Graph Wave Net模型中的数据集hdf5和pkl文件的读取问题

发布时间 2023-10-15 22:00:57作者: white514

引入:GraphWaveNet的流量数据的文件格式是.h5,路网结构文件格式是.pkl,它们怎么打开呢?

HDF5

HDF5文件一般以 .h5 或者 .hdf5 作为后缀名,其中包含两种结构:Group(文件夹)和Datasets(数据)
python可以使用 h5pypandas 打开.h5文件

h5py

path = 'metr-la.h5'
f = h5py.File(path, 'r')

# 查看f(文件夹)中有哪些东西:
for k1 in f.keys():
	d = f[k1]
	print(d.name, ":", type(d))
	# 输出:/df : <class 'h5py._hl.group.Group'>
#于是我们就知道了,f中仅包含一个group

g = f['df']
for k2 in g:
	d = g[k2]
	print(d.name, ":", type(d))
"""
输出:
/df/axis0 : <class 'h5py._hl.dataset.Dataset'>
/df/axis1 : <class 'h5py._hl.dataset.Dataset'>
/df/block0_items : <class 'h5py._hl.dataset.Dataset'>
/df/block0_values : <class 'h5py._hl.dataset.Dataset'>
"""
#也就是,/df下有四个dataset

for k2 in g:
    d = g[k2][:]
    print(k2, ":", type(d), d.shape)
"""
axis0 : <class 'numpy.ndarray'> (207,)
axis1 : <class 'numpy.ndarray'> (34272,)
block0_items : <class 'numpy.ndarray'> (207,)
block0_values : <class 'numpy.ndarray'> (34272, 207)
"""
# 实际上是四个numpy.ndarray数据,可以用这种方法提取出来

pandas

import pandas as pd

path = 'metr-la.h5'
df = pd.read_hdf(path).values
print(df.shape)
# 输出:(34272, 207)
# df 就是交通数据

pickle

首先,这个模型给的pkl文件是有问题的,需要转换一下才能打开。转换代码:

original = "adj_mx.pkl"
destination = "new_adj_mx.pkl"

content = ''
outsize = 0
with open(original, 'rb') as infile:
    content = infile.read()
with open(destination, 'wb') as output:
    for line in content.splitlines():
        outsize += len(line) + 1
        output.write(line + str.encode('\n'))

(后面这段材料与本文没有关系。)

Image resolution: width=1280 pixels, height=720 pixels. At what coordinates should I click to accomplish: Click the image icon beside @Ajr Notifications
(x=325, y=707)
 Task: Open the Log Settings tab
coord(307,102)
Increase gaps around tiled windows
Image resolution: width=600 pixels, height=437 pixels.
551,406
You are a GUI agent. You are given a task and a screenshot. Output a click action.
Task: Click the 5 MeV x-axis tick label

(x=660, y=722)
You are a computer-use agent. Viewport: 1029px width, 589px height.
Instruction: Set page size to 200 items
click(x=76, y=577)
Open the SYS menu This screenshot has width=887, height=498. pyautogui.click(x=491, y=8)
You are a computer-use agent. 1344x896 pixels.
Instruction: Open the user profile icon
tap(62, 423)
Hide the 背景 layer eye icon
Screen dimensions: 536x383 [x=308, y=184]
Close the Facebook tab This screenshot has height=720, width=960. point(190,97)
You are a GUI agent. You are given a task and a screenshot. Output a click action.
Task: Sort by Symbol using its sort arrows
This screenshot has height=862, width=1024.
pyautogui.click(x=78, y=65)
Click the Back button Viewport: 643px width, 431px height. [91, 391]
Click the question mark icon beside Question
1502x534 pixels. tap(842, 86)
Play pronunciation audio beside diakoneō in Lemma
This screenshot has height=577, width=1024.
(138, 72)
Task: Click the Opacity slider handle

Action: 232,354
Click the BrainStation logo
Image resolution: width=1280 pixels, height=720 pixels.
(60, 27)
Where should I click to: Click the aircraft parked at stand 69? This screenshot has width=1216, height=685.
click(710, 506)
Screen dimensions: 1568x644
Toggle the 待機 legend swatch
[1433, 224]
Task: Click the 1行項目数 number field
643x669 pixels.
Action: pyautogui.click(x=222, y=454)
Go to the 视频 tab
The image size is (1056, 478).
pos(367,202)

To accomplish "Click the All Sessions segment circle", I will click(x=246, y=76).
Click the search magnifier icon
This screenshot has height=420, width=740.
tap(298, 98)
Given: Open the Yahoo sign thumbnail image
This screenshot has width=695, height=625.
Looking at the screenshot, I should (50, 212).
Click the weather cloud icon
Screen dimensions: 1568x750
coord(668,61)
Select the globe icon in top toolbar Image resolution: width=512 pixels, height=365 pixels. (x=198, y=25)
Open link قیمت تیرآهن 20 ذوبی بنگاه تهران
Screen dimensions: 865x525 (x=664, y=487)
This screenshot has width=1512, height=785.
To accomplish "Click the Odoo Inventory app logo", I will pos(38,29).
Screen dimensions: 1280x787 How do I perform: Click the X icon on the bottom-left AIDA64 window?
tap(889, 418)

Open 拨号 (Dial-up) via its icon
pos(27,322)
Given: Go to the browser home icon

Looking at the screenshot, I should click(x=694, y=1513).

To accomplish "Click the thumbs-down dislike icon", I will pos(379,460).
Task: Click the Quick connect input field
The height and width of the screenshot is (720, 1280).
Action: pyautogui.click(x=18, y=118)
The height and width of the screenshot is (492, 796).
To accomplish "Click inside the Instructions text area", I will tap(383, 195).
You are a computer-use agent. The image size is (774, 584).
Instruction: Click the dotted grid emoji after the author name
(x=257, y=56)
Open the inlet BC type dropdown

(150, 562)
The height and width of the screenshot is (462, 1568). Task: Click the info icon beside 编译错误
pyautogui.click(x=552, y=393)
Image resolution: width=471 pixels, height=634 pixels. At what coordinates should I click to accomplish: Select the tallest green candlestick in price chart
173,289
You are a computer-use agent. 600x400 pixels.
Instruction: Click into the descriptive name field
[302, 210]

print("Done. Saved %s bytes." % (len(content)-outsize))

然后,可以用这种方式,打印成txt格式:

import sys
sys.getdefaultencoding()
import pickle
import numpy as np

np.set_printoptions(threshold=1000000000000000)
path = 'new_adj_mx.pkl'
file = open(path,'rb')
inf = pickle.load(file,encoding='iso-8859-1')       #读取pkl文件的内容
print(inf)
#fr.close()
inf=str(inf)
obj_path = 'new_adj_mx.txt'
ft = open(obj_path, 'w')
ft.write(inf)

而在模型代码中,是这样读取的:

import pickle

pickle_file = 'data/sensor_graph/adj_mx.pkl'

try:
    with open(pickle_file, 'rb') as f:
        pickle_data = pickle.load(f)
except UnicodeDecodeError as e:
    with open(pickle_file, 'rb') as f:
        pickle_data = pickle.load(f, encoding='latin1')
except Exception as e:
     print('Unable to load data ', pickle_file, ':', e)
     raise

sensor_ids, sensor_id_to_ind, adj_mx = pickle_data

可以看出pickle文件包含了多个数据。注意,这段代码运行时会报错,可能是pkl文件有问题。